A while back, I used the Headspace app, but these days I prefer Insight timer. There’s a free and paid version to it. I have the free version and it’s perfect. It tracks the number of sessions and the time you’ve accumulated and creates milestones for you to achieve which keeps it exciting. For instance, I’ve meditated a total of 2,800 minutes on the app and reached 9 milestones.


Your 5-Day Challenge

“Silence, I discover, is something you can actually hear.”—Haruki Murakami

If you’ve never meditated before, or if you have and you struggle to stick to it, then I ask you this:

Can you meditate for the next five days, five minutes per day?

That’s it.

Just five minutes for five days.

Do it first thing every morning—before work kicks in.

See how you feel after.

What are the thoughts that keep coming back to you? How are you feeling? Are you calmer or more agitated? It’s these questions that help you become more self-aware.

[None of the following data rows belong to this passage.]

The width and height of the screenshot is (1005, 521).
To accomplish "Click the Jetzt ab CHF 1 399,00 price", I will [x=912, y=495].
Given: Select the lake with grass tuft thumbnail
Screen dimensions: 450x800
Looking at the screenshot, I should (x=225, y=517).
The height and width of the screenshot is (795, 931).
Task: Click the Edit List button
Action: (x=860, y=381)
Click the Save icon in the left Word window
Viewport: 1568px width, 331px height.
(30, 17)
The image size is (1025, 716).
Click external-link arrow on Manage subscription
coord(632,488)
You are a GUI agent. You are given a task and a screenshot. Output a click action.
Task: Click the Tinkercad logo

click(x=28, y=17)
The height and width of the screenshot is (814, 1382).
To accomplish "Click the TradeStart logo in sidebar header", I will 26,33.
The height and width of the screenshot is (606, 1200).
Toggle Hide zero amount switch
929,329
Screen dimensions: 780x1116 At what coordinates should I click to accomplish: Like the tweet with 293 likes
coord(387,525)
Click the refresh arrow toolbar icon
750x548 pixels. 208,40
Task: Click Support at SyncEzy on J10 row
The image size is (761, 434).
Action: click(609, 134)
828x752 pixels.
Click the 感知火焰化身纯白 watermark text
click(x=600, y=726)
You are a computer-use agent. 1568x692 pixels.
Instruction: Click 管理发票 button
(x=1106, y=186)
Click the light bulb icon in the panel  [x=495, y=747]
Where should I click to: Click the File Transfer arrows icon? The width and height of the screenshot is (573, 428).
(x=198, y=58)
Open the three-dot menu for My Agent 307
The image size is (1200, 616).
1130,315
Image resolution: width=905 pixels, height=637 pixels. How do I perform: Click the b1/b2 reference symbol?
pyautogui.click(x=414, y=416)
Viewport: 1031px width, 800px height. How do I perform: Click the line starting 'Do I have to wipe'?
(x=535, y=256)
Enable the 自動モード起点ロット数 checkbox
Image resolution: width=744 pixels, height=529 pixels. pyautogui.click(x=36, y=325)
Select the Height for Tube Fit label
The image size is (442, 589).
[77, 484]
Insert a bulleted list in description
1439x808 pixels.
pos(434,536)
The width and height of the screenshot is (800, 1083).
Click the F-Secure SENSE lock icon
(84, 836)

And meditation is the means through which you can cultivate a more present and positive outlook on life. It helps you become more mindful, compassionate, and appreciative of yourself and your surroundings, which is the essence of slow living.

Five days can make a difference.

Because, going back to the words of our monk, I can tell you this:

In five days, you can change more than in your entire lifetime.